Repeat only what runs from the line with "Screen dimensions: 934x1288" through the last line of the data below, both included, keeping every word as it is and leaving out the pictures.

··· Material supplied

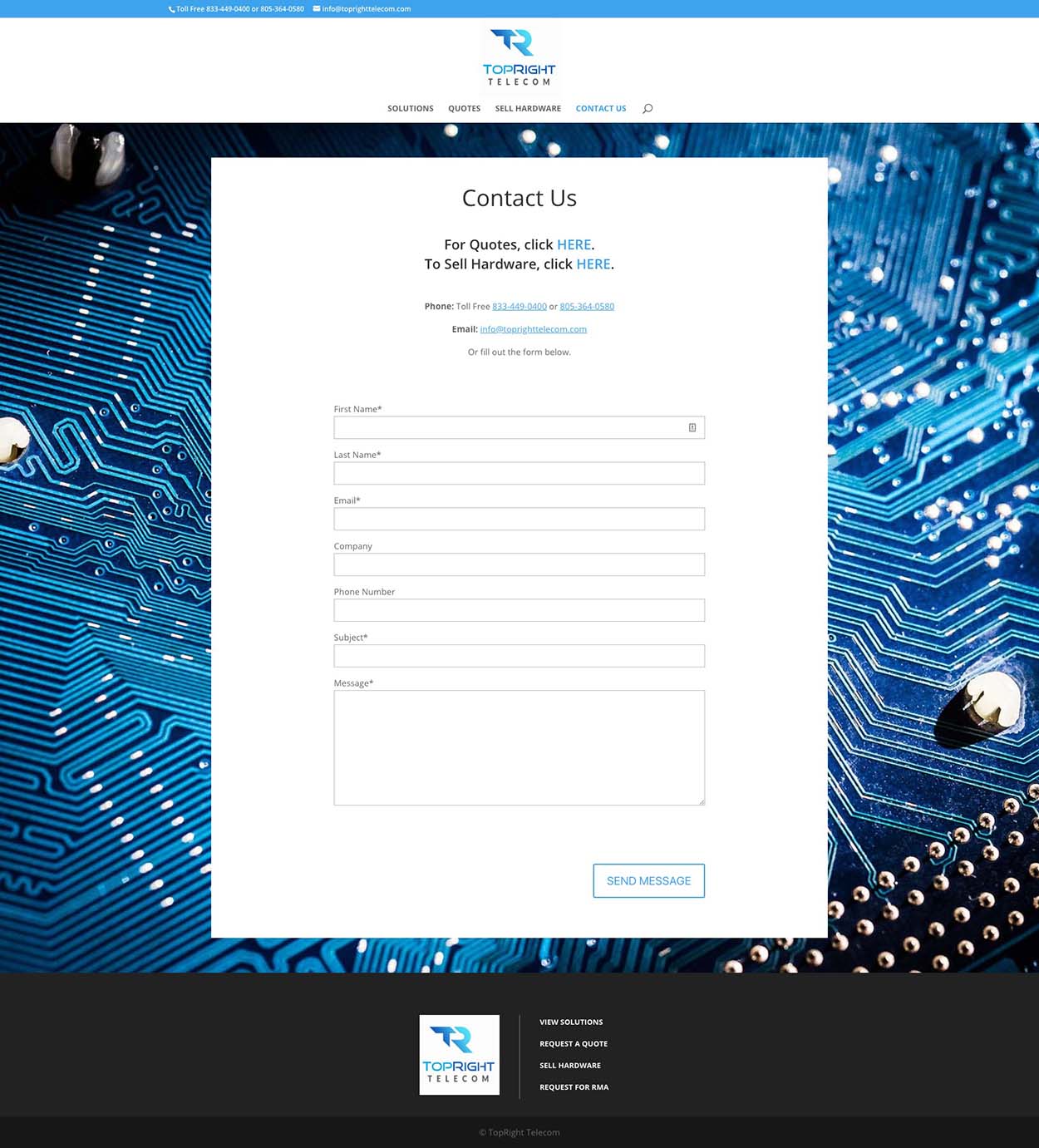Viewport: 1039px width, 1148px height.
Task: Click HERE link for Quotes
Action: [574, 244]
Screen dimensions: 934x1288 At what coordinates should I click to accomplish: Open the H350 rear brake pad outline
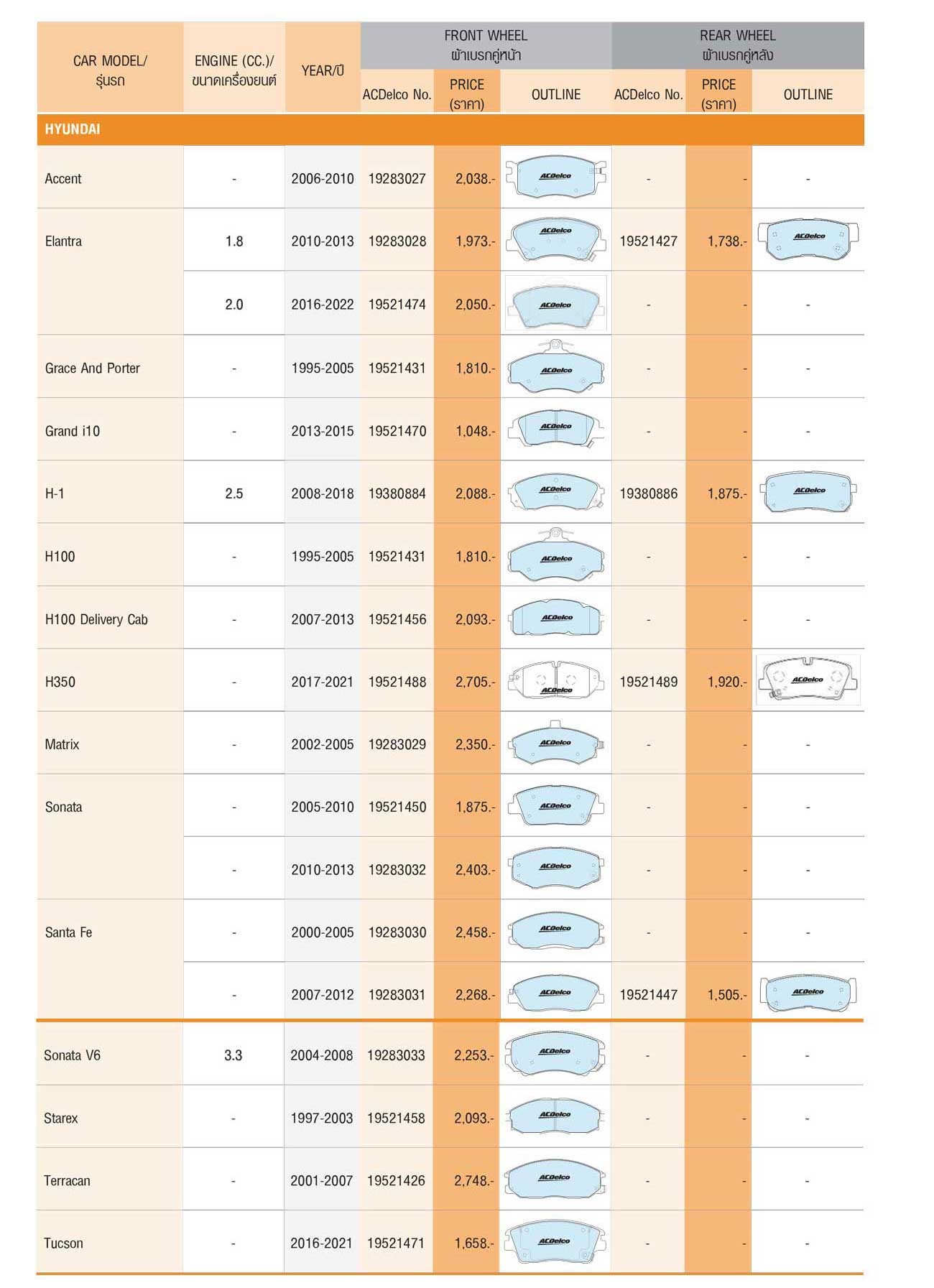(x=808, y=680)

······

Answer area:
Screen dimensions: 934x1288 At what coordinates should I click to accomplish: Open the H350 rear brake pad outline
(x=808, y=680)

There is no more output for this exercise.